* [DATA EXTRACTS]
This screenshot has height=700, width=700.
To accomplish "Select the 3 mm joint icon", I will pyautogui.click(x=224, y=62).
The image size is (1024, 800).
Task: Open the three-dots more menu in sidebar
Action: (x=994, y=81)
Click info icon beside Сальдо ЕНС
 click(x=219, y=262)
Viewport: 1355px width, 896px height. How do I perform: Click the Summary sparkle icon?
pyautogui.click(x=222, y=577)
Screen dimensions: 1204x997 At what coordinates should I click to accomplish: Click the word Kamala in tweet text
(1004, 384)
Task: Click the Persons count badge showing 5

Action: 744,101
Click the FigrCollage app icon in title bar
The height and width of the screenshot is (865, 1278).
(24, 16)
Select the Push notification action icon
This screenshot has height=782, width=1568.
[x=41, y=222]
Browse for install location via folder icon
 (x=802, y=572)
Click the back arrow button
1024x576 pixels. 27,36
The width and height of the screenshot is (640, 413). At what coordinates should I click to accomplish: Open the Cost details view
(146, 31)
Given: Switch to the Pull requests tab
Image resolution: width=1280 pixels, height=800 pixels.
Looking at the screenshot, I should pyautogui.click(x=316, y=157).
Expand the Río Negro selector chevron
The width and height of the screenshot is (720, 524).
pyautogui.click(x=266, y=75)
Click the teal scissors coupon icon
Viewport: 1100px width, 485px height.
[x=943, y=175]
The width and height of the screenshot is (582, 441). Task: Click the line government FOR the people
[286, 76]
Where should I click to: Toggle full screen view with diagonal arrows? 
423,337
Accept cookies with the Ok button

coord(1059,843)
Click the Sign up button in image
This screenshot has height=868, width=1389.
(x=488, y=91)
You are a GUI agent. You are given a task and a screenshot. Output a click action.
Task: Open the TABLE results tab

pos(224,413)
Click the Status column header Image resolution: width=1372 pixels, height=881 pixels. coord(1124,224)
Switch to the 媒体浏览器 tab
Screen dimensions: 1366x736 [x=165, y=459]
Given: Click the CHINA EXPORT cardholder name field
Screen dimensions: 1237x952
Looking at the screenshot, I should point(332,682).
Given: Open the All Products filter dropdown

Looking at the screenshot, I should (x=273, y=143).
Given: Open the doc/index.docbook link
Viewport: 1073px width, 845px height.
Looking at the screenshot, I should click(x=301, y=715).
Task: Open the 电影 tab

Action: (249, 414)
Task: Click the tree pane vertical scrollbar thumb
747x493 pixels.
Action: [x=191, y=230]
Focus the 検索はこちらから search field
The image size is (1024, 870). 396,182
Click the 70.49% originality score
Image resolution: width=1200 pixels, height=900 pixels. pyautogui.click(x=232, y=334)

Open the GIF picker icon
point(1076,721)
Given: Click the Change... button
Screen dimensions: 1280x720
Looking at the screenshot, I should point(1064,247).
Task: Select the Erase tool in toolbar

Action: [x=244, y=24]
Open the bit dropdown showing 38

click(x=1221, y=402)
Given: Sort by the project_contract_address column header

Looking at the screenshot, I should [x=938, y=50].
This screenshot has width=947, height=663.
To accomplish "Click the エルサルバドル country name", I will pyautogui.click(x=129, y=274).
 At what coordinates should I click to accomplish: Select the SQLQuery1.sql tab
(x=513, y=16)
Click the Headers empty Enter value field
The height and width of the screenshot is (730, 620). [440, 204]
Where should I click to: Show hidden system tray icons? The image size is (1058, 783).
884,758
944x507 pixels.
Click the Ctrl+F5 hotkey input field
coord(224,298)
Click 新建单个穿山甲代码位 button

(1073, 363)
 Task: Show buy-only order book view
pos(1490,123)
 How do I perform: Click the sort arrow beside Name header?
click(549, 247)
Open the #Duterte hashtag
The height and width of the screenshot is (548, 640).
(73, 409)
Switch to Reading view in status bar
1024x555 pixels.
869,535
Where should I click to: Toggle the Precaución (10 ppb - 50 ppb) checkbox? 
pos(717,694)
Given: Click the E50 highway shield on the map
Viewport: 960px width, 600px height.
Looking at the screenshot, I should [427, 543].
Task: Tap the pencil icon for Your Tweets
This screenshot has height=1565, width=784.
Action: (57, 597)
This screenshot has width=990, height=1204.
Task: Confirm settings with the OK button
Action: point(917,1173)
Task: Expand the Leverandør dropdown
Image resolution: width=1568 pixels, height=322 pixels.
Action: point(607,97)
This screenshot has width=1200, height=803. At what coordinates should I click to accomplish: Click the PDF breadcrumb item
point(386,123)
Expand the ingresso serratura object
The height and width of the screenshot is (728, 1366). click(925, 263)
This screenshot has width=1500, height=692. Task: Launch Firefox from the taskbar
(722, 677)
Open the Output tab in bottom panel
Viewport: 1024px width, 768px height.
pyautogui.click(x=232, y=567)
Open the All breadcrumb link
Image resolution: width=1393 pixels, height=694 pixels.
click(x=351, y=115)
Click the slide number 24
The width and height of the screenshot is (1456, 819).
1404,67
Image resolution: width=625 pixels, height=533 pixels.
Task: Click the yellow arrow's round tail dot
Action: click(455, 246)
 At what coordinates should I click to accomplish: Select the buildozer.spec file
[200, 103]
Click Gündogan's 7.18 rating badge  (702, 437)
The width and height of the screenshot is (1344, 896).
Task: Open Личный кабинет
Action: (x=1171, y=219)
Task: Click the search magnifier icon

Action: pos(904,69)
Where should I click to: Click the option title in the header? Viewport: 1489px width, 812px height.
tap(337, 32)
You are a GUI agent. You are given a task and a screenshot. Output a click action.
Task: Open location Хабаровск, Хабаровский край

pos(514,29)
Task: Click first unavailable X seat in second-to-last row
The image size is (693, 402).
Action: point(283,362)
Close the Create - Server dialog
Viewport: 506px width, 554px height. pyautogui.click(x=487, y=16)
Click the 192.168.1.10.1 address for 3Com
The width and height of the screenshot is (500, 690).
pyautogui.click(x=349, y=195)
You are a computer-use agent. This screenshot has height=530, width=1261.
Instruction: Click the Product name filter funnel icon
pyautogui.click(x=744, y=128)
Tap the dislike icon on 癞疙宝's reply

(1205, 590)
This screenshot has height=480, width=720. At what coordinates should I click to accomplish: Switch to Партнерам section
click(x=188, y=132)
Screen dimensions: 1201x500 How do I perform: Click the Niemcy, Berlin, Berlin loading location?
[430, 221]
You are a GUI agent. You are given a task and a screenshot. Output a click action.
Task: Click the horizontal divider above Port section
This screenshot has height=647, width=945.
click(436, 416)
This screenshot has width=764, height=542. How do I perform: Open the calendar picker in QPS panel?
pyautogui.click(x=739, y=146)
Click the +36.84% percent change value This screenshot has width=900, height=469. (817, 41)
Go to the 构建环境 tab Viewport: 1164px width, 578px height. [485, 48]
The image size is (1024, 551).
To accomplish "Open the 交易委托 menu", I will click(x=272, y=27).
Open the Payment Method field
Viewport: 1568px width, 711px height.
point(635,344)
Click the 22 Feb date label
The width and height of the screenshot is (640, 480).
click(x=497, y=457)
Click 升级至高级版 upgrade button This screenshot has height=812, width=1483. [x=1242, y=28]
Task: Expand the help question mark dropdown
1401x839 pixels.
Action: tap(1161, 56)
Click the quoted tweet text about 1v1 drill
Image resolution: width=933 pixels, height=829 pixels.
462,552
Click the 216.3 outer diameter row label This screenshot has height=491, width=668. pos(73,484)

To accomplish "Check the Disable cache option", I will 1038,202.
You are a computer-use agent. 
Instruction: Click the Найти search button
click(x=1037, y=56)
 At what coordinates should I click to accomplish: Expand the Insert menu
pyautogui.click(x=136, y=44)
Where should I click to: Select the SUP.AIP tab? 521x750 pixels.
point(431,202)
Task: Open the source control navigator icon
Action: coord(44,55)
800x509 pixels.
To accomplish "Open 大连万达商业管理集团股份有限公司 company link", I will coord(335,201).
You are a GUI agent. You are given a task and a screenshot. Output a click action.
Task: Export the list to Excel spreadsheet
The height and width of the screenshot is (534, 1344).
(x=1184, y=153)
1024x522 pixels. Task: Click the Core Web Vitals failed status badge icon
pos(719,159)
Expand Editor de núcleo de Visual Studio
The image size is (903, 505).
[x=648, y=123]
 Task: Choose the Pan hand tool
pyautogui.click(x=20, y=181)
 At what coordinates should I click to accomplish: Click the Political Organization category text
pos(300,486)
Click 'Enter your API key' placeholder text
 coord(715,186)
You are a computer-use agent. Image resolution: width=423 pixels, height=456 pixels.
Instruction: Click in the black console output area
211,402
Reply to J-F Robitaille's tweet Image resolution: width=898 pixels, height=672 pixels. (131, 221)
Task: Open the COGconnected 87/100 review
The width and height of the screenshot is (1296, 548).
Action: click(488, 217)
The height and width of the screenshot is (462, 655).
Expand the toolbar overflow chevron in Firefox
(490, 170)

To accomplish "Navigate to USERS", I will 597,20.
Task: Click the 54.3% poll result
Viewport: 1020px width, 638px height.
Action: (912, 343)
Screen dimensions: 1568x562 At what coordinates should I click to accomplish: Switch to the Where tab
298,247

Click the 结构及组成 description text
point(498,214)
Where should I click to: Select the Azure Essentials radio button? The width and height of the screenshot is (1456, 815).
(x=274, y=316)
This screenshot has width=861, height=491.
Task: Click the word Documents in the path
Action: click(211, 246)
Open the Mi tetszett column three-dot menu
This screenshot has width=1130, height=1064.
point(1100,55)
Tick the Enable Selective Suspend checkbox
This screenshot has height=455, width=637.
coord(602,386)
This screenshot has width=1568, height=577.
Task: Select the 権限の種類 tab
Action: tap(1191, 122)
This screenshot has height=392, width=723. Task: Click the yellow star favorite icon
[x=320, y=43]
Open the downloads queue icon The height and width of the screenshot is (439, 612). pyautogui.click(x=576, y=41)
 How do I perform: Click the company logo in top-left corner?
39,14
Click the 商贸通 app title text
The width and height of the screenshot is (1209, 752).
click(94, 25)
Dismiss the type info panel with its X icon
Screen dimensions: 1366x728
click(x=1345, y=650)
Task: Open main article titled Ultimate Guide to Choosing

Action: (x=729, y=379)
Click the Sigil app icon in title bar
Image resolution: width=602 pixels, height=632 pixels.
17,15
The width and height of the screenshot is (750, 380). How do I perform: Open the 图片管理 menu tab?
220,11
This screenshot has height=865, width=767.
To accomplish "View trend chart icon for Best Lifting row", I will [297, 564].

* [YOUR ASSIGNMENT] The range runs from the line with "Tap the dislike icon on 癞疙宝's reply" up to and including the line with "Click the quoted tweet text about 1v1 drill" in the listing above; please write out exactly those lines and nothing more.

* [FINISHED EXERCISE]
Tap the dislike icon on 癞疙宝's reply

(1205, 590)
This screenshot has height=480, width=720. At what coordinates should I click to accomplish: Switch to Партнерам section
click(x=188, y=132)
Screen dimensions: 1201x500 How do I perform: Click the Niemcy, Berlin, Berlin loading location?
[430, 221]
You are a GUI agent. You are given a task and a screenshot. Output a click action.
Task: Click the horizontal divider above Port section
This screenshot has height=647, width=945.
click(436, 416)
This screenshot has width=764, height=542. How do I perform: Open the calendar picker in QPS panel?
pyautogui.click(x=739, y=146)
Click the +36.84% percent change value This screenshot has width=900, height=469. (817, 41)
Go to the 构建环境 tab Viewport: 1164px width, 578px height. [485, 48]
The image size is (1024, 551).
To accomplish "Open the 交易委托 menu", I will click(x=272, y=27).
Open the Payment Method field
Viewport: 1568px width, 711px height.
point(635,344)
Click the 22 Feb date label
The width and height of the screenshot is (640, 480).
click(x=497, y=457)
Click 升级至高级版 upgrade button This screenshot has height=812, width=1483. [x=1242, y=28]
Task: Expand the help question mark dropdown
1401x839 pixels.
Action: tap(1161, 56)
Click the quoted tweet text about 1v1 drill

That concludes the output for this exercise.